### What you need to do
Report back each line of the records that contains the string "column".

### Dataset records
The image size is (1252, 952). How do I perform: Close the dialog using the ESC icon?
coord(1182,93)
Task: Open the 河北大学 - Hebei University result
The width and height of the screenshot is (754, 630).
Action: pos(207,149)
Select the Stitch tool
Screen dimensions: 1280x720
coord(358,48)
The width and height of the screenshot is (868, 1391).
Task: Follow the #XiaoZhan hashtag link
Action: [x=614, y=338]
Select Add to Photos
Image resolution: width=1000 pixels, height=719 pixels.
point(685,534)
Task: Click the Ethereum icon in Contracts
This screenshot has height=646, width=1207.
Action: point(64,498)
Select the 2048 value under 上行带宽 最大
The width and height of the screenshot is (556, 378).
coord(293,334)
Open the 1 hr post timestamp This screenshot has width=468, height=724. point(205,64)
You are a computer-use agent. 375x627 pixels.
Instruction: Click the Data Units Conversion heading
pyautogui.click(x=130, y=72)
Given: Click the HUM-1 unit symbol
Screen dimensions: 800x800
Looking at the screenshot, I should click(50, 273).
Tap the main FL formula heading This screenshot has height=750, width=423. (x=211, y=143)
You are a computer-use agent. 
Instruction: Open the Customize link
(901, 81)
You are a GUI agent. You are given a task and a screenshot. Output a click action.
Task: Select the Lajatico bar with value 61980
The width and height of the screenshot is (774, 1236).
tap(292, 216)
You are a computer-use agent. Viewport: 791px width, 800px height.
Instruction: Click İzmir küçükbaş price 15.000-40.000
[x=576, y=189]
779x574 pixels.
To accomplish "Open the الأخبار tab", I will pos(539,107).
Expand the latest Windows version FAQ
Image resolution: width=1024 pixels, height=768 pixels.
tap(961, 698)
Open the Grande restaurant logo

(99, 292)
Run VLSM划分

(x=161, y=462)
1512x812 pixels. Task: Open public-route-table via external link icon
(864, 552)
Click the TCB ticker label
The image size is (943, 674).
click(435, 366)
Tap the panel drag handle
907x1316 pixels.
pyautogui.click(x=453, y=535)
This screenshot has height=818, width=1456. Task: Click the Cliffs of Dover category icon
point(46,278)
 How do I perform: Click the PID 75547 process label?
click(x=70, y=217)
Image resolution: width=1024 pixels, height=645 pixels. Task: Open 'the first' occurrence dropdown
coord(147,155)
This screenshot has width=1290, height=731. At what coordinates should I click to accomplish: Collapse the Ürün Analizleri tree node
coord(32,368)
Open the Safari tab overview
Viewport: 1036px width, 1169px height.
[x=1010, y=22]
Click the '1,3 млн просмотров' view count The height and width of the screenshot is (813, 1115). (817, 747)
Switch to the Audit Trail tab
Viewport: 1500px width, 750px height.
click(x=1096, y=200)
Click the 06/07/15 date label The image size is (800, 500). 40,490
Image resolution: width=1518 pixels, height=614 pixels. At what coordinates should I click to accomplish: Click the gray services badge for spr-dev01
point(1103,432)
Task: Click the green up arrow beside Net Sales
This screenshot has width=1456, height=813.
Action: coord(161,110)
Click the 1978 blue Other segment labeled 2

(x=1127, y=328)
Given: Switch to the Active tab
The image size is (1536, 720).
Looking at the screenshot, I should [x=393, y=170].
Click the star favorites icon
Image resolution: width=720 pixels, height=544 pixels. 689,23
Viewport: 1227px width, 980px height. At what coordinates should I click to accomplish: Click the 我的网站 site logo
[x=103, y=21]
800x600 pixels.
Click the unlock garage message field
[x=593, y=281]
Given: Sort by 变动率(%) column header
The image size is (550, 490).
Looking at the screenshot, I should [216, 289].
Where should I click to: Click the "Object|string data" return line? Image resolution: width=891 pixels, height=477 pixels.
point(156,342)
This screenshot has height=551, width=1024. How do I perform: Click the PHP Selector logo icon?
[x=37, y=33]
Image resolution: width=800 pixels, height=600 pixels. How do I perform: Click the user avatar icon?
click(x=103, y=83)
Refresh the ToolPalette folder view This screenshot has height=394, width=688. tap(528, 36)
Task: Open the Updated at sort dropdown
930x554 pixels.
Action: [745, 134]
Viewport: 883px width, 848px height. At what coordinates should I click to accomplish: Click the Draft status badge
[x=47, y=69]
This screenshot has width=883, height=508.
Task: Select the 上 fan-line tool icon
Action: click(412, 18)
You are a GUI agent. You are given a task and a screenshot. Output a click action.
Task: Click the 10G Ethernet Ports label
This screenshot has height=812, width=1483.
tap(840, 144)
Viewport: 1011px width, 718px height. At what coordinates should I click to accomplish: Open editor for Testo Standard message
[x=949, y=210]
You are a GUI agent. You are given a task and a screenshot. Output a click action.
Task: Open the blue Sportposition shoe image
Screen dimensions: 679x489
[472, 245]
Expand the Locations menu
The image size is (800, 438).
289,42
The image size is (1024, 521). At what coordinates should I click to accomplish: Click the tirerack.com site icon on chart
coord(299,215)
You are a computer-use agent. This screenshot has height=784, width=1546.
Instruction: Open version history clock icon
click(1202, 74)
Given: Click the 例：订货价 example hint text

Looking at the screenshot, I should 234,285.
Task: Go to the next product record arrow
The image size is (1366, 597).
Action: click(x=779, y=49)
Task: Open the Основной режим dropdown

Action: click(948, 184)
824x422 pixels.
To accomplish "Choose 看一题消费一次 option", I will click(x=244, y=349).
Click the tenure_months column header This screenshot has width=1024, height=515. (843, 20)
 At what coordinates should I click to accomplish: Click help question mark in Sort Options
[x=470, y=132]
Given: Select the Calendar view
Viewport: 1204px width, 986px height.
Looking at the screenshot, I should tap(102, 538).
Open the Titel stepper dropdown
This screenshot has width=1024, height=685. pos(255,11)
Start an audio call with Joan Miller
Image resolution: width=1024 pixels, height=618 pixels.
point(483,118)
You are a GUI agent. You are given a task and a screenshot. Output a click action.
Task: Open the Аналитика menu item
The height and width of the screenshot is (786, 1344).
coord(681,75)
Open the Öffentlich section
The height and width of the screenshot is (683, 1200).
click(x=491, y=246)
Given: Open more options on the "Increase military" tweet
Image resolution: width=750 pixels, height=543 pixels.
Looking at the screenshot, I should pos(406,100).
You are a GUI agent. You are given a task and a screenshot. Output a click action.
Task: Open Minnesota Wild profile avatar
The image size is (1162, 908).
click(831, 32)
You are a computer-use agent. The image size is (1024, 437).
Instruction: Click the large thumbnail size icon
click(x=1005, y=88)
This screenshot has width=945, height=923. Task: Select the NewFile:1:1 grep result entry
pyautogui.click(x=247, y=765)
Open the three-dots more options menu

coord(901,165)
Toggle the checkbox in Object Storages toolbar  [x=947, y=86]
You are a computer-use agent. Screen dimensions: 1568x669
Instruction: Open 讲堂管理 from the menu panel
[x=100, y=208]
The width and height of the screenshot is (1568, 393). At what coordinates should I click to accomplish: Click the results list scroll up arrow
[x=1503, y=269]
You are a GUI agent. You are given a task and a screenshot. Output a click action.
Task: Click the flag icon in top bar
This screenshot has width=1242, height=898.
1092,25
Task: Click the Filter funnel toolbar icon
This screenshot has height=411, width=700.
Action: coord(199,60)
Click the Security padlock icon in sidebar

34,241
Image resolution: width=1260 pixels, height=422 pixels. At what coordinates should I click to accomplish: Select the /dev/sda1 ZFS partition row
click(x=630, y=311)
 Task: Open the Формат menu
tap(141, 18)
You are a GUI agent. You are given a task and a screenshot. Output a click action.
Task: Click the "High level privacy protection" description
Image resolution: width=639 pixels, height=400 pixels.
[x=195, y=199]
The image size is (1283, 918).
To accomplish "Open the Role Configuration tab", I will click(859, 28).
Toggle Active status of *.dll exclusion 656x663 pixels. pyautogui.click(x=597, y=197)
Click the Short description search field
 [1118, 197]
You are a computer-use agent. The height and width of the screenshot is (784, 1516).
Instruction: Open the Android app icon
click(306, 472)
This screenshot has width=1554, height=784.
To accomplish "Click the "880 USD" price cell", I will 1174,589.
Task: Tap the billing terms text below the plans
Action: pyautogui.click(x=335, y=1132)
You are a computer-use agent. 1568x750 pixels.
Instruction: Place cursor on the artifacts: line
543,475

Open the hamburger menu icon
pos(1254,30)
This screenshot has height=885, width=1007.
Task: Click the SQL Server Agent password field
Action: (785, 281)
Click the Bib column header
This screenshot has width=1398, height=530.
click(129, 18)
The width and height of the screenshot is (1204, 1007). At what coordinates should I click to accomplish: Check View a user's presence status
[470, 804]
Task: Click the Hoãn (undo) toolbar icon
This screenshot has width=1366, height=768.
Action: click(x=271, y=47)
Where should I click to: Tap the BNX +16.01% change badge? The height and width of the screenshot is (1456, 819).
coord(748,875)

### Response to the exercise
Given: Sort by 变动率(%) column header
Click the tenure_months column header This screenshot has width=1024, height=515. (843, 20)
Click the Bib column header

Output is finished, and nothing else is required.